Collected data entries:
※ ※ ※

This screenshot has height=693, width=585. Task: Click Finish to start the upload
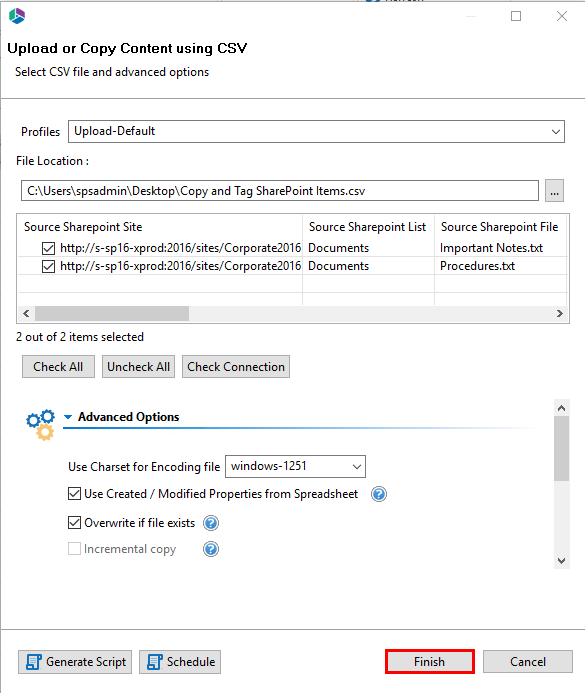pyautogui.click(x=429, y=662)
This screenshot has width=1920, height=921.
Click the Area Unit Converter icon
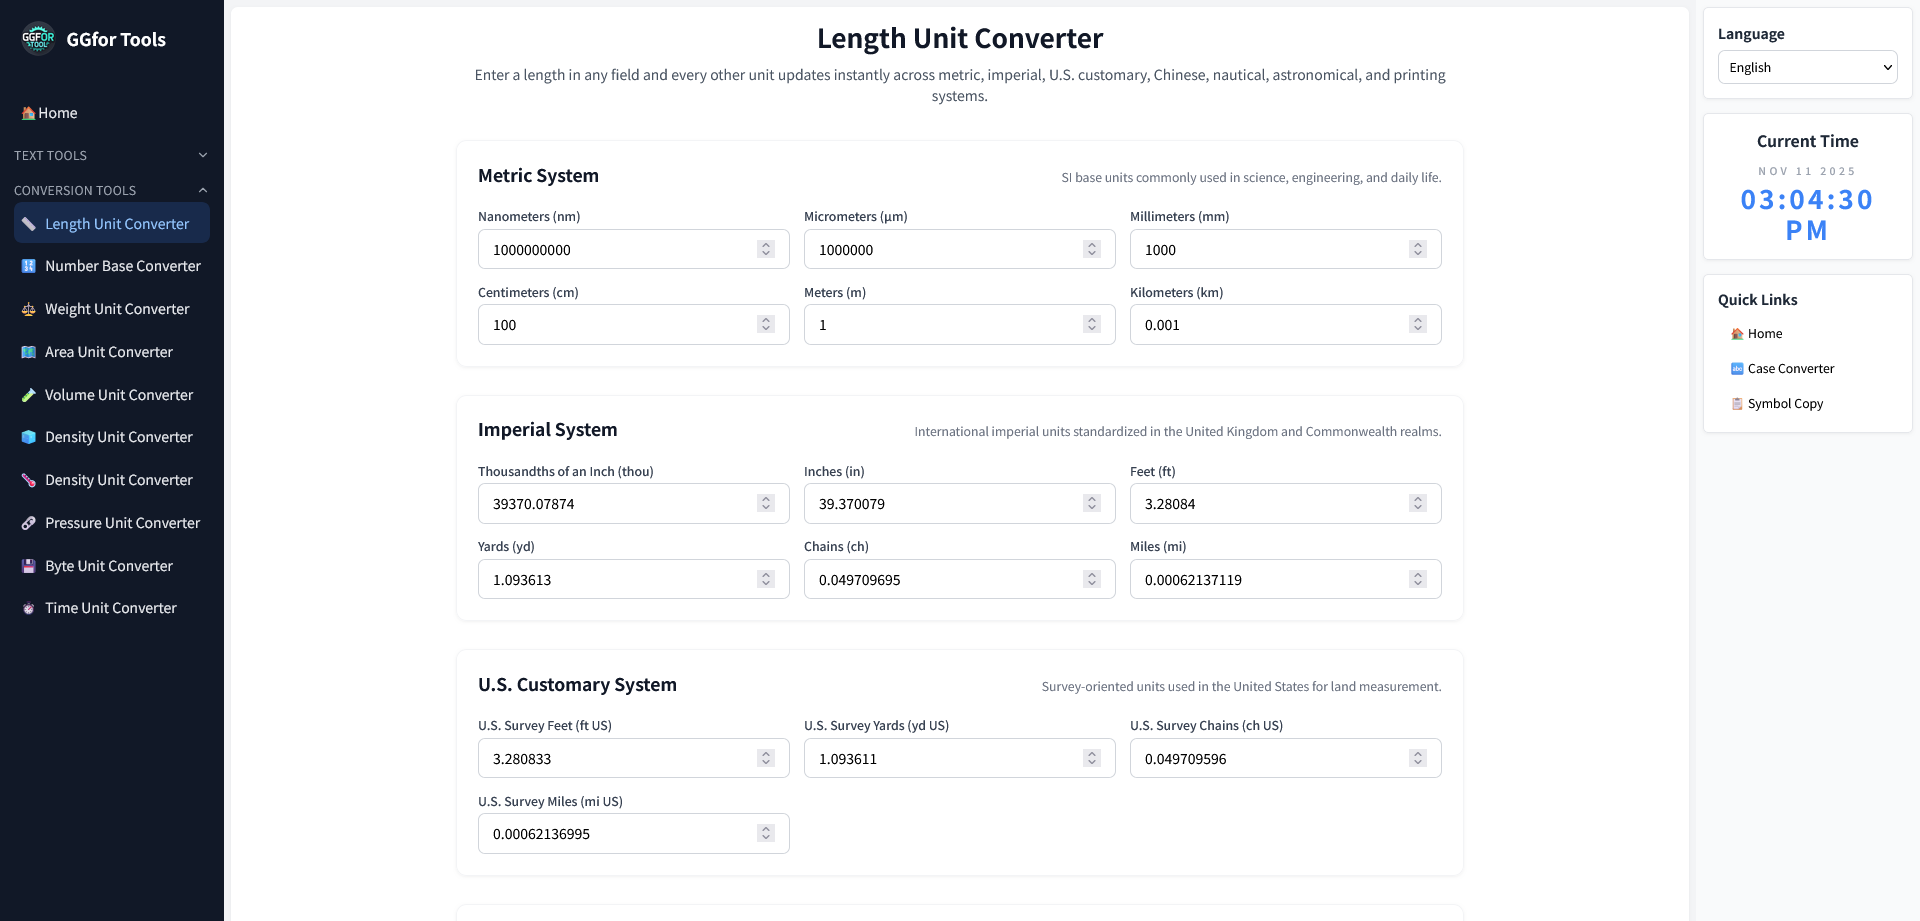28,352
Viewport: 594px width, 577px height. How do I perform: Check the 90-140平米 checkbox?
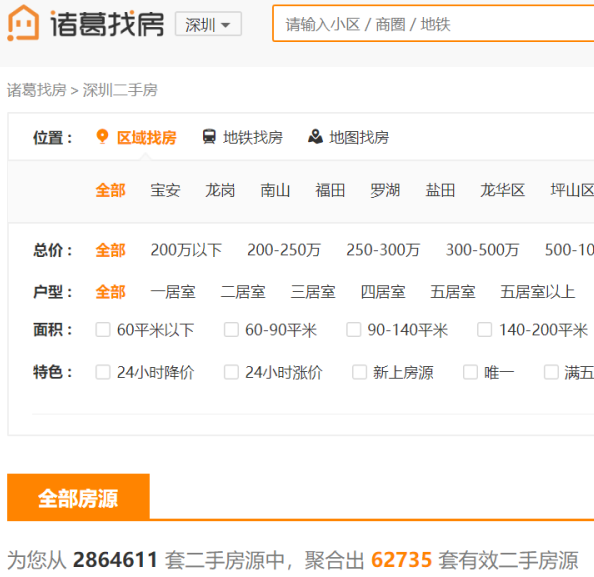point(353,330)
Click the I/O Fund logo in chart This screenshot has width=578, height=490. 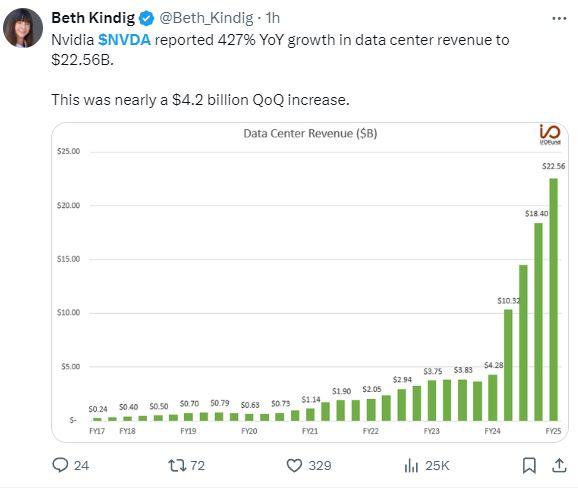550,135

※ ※ ※

◆ Directive ◆
Rescale the data from its start through the line containing "point(353,330)", both included, repeating every line with its request but multiplying each answer coordinate by 0.4 and rounding to whole numbers, halves up. Leave the pictures out.

◆ The answer ◆
This screenshot has height=693, width=585. Task: Click Finish to start the upload
pyautogui.click(x=172, y=265)
This screenshot has width=1920, height=921.
Click the Area Unit Converter icon
11,141
Viewport: 594px width, 577px height. How do I perform: Check the 90-140平米 checkbox?
point(141,132)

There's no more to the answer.